Thursday, 11 May 2017

A Magic Mystic Contrivance: The Magic Flute at the King's Head Theatre

The Magic Flute, Sarah Champion, Julian Debreuil, Jennifer Begley and Polly Leech (Photo Bill Night)
The Magic Flute, Sarah Champion, Julian Debreuil, Jennifer Begley and Polly Leech (Photo Bill Night)
Mozart The Magic Flute; Robin Bailey, Emily Jane Thomas, Matthew Kellett, Hanna Sawle, Julian Debreuil, dir: John Savournin, md: David Eaton; Charles Court Opera and King's Head Theatre
Reviewed by Anthony Evans on May 9 2017
Star rating: 4.0

An imaginative new production of Mozart's perennial favourite enchants and charms

The Magic Flute, Robin Balley as Tamino (Photo Bill Night)
Robin Balley as Tamino (Photo Bill Night)
The Magic Flute was the first opera I saw as a wide-eyed teenager.

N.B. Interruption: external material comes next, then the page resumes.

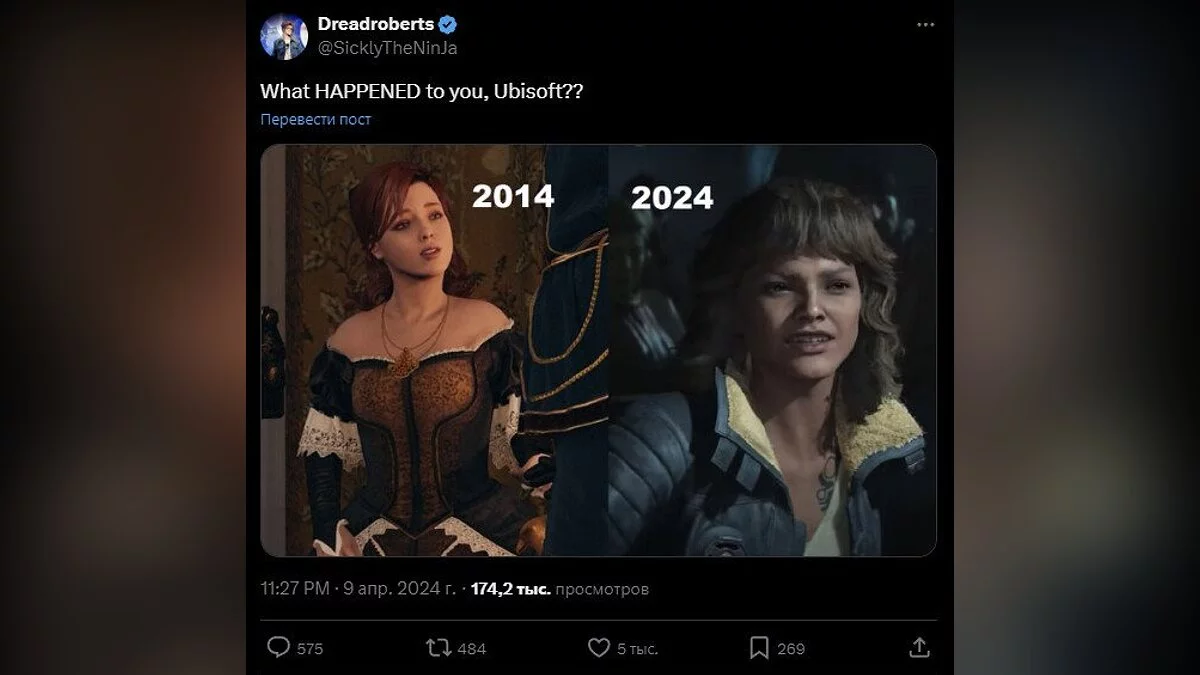1200x675 pixels.
Task: Click the "Перевести пост" translate link
Action: pyautogui.click(x=315, y=119)
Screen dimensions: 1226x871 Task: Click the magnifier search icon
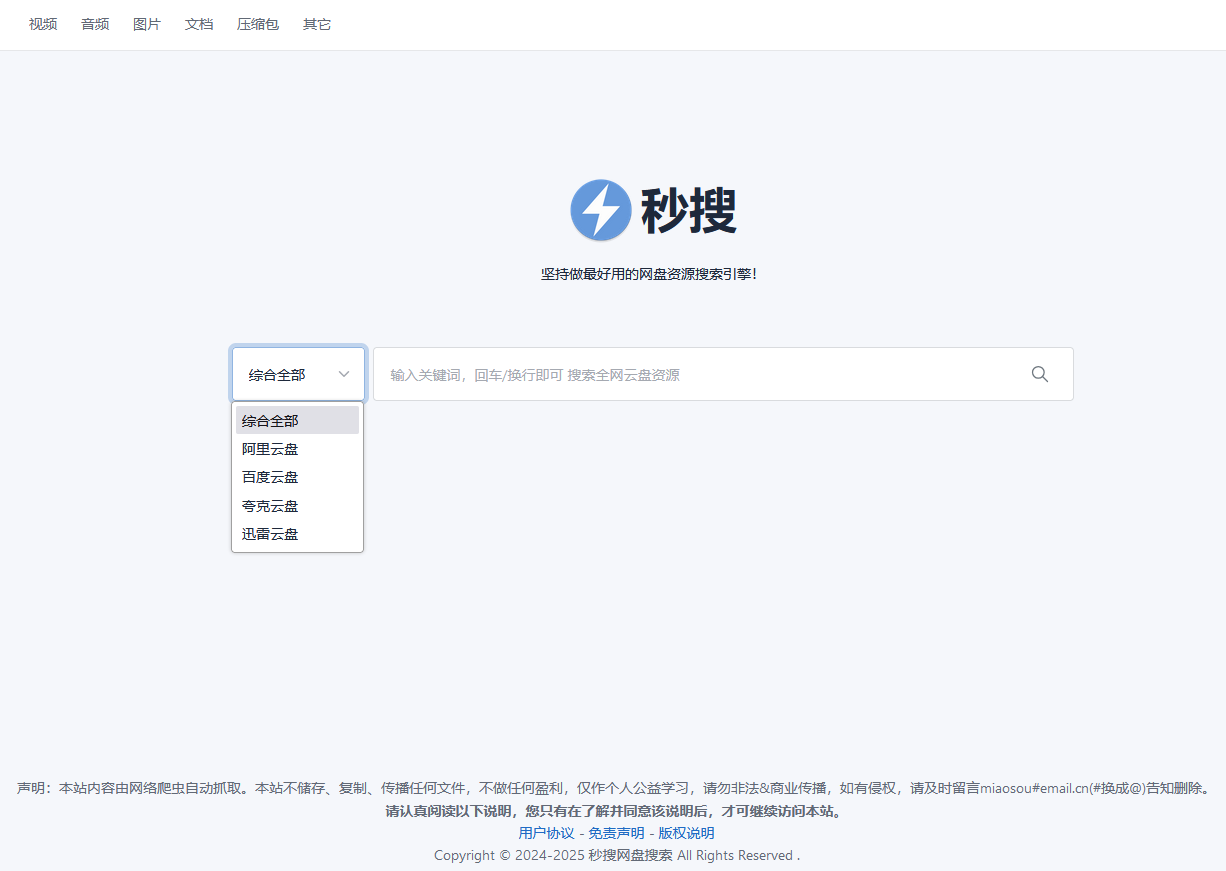(x=1040, y=374)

Like many others before me I was completely captivated by the story of good and evil and the triumph of love and wisdom. 

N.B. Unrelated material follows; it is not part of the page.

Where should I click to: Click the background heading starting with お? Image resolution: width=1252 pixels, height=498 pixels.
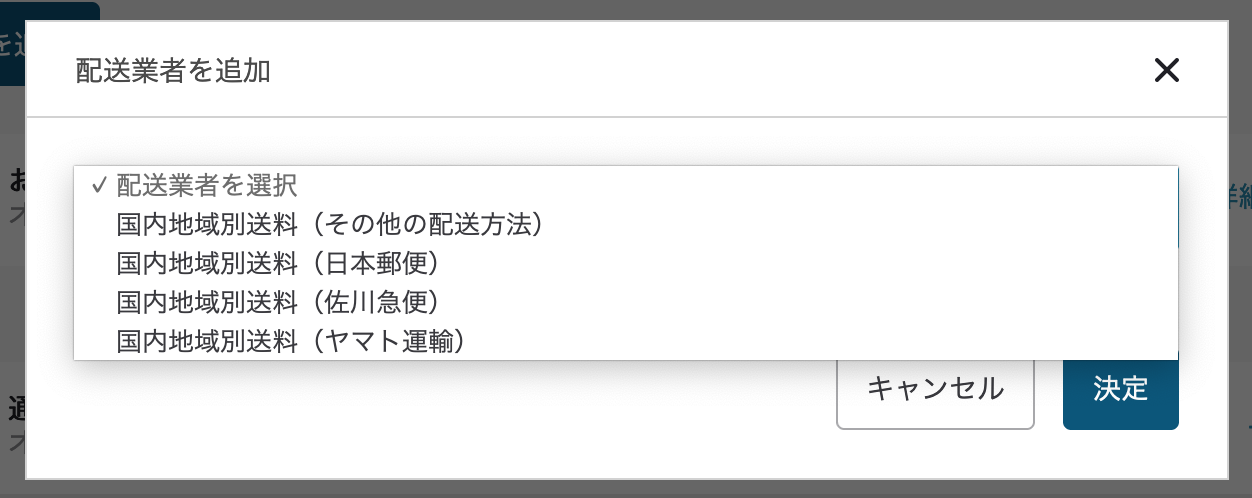[17, 181]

Thirty odd years later it’s spell was cast again in this mystical production at the King’s Head Theatre on Tuesday 9 May 2017, in a new co-production with Charles Court Opera. John Savournin directed, with designs by Simon Bejer and David Eaton as musical director, plus Robin Bailey as Tamino, Emily-Jane Thomas as Pamina, Matthew Kellett as Papageno, Hannah Sawle as the Queen of the Night and Julian Debreuil as Sarastro.

John Savournin and David Eaton’s new English version emphasises enlightenment and the power of knowledge including some nods towards our current political predicaments and the new scourge of fake news - “learn to think critically”. This endlessly witty and inventive production absolutely charmed my pants off.

The Magic Flute, Emily-Jane Thomas as Pamina (Photo Bill Night)
Emily-Jane Thomas as Pamina (Photo Bill Night)
The adventure began as soon as we entered. Simon Bejer’s twilight world, a rain forest and the walls of a great civilisation, enclosed us. Dense tangled Lianas wound around the grove and a mottled light danced through the canopy to the trill accompaniment of insects.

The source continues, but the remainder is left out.